India had more deaths among children under five than any other country in 2015, with large disparities in the child mortality rate between richer and poorer states, a Lancet study has found.
The researchers at the Johns Hopkins Bloomberg School of Public Health in the US analysed state-level Indian data on the causes of death among children under five for the years 2000-2015. They found that India made great progress during the period, reducing annual mortality among children under five from 2.5 million in 2000 to 1.2 million in 2015 – which was still the highest in the world.
However, among India’s states, great disparities remained: The highest mortality rate in Assam was more than seven times that in Goa. Although most under-five deaths were due to preterm complications, preventable infectious diseases featured prominently as causes of death in higher-mortality states.
“India can accelerate its reduction of under-five mortality rates by scaling up vaccine coverage and improving childbirth and neonatal care, especially in states where mortality rates remain high,” said Li Liu, PhD, assistant professor at the Bloomberg School. Using data sources from Indian government health surveys, the team assessed total mortality, mortality rates and causes of mortality for children under five in 25 states.
United Nations Millennium Development Goals (MDG) set in the year 2000 was to reduce the under-five mortality rate in 2015 to one-third of the 1990 figure.
For India that would have meant reducing the under-five mortality rate to 39 deaths per 1,000 live births. The analysis showed, however, that despite great progress since 1990 — and even since 2000 when the under-five mortality rate was 90.5 deaths per 1,000 live births — India in 2015 was still well above the MDG target, at 47.8 deaths per 1,000 live births.
Most (57.9 per cent) of deaths among Indian children under five in 2015 occurred in the first four weeks of life — the neonatal period. Countrywide, the leading cause of death for children under five was preterm birth complications, which accounted for 27.5 per cent of the mortality total.
However, second on the list for cause-of-death was pneumonia (15.9 per cent of deaths), and infectious illnesses were more often among the top causes in the poorer, high-mortality states. “Noncommunicable diseases such as preterm birth complications and congenital abnormalities were usually the leading causes in states with low under-five mortality,” Liu said.
Although progress in reducing the under-five mortality rate has been occurring throughout India, the period from 2000 to 2015 saw widening disparities among richer and poorer states — ranging from Goa’s 9.7 under-five deaths per 1,000 live births to Assam’s 73.1.

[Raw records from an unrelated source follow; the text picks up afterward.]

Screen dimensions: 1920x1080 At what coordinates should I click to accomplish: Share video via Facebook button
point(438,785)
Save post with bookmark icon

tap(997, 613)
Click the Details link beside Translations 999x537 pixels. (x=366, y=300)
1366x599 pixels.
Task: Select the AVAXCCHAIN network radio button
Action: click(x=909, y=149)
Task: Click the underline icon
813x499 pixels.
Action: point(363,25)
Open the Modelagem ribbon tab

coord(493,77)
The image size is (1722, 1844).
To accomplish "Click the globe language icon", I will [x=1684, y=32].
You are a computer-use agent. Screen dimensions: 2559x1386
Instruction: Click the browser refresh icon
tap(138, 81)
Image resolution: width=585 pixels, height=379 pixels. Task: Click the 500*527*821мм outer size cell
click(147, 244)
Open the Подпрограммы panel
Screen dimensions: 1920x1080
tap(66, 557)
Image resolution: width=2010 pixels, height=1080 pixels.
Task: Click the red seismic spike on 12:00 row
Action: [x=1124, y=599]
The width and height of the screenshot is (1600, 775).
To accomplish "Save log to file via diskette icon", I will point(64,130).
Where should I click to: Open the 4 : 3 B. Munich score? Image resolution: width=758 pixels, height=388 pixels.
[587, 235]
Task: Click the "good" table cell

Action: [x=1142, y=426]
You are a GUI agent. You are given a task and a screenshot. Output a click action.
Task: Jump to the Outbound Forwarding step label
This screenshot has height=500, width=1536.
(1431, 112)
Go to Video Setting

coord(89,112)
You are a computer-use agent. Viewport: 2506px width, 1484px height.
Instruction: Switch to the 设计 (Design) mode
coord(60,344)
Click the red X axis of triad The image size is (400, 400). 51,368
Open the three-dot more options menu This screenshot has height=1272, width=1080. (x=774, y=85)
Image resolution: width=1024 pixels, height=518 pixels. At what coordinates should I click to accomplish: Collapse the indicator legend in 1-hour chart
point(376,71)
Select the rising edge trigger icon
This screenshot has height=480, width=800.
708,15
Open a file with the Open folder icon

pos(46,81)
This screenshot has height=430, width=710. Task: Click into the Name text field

Liu used as a basic indicator of overall disparity the ratio of the highest regional mortality rate (Northeast region) vs the lowest (South region), and found that that ratio increased from 1.4 in 2000 to 2.1 in 2015.
To accelerate India’s progress against child mortality, the team recommends more extensive use of childhood vaccines, particularly against pneumonia- and meningitis-causing Streptococcus and H influenzae bacteria. They also advocate – especially for higher-mortality regions – a scaling up of standard care strategies for newborns, including “kangaroo care” in which the baby rests against the mother’s skin, thermal care to reduce hypothermia and early initiation of breastfeeding.